Voilà ma vie, mon petit Jean. Elle n’est pas belle. Ce qui m’a manqué surtout, c’est d’avoir une passion, une passion quelconque, fut-ce presque une mauvaise. Je le sens bien maintenant : il faut une passion pour embellir une vie. Mais aussi, c’est une grosse affaire qu’une passion, pour une petite personne, comme j’en étais une, qui ne veut s’embarrasser de rien, que d’être jolie et coquette. Quand je lis, dans mon journal, aux Faits divers, les « drames de l’amour », je m’étonne et j’admire… avec un peu d’envie, (mais oui, je te le jure !). Je n’ai jamais-aimé personne, ni rien au monde vraiment, ce qui s’appelle aimer. Alors, on ne m’a pas aimée non plus. C’est tout naturel, mais ce n’est pas gai !…

Tu vois, il n’y a pas de grands événements dans nos trois destinées ; nous n’avons pas éprouvé de catastrophes. Simplement nous avons été déçues par la vie, sans doute parce que nous attendions d’elle plus qu’elle ne donne d’ordinaire…

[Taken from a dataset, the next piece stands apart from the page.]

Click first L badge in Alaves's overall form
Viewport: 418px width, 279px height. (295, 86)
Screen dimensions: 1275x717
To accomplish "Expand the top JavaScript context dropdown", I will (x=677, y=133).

Minuit passé ! Crois-tu que je radote et que je n’en finis pas ! c est le péché mignon des vieilles gens. Je t’ai fait un récit bien long : je suis sûre que tu as dû te pincer pour ne pas dormir !… Un récit bien long, — mais pense que c’est trois existences, trois existences de plus de quatre-vingts ans chacune, deux cent cinquante ans de vie, que je t’ai racontés en quelques quarts d’heure ! Je t’ai dit tout l’essentiel, et voilà que le récit de deux cent cinquante ans de tristesse tient en si peu de temps ! Ce n’était pas la peine de vivre si lentement… »

Ma tante Jacqueline m’a conduit dans ma chambre. Elle a voulu m’allumer elle-même ma bougie, s’assurer que les fenêtres étaient bien fermées et que le garde-feu était devant la cheminée… « J’espère que tu ne vas pas avoir froid. Bonsoir, l’enfant !… »

Et le lendemain matin j’ai dû partir et laisser ma tante Jacqueline toute seule, avec la pauvre Mlle  Lefèbure, toujours souriante dans son fauteuil, — toute seule au coin de son feu dans la vieille maison grise au toit de tuiles moussues, triste avec ses lucarnes, ses fenêtres grillées et ses gros murs bossus dont les plâtras s’écaillent et verdissent.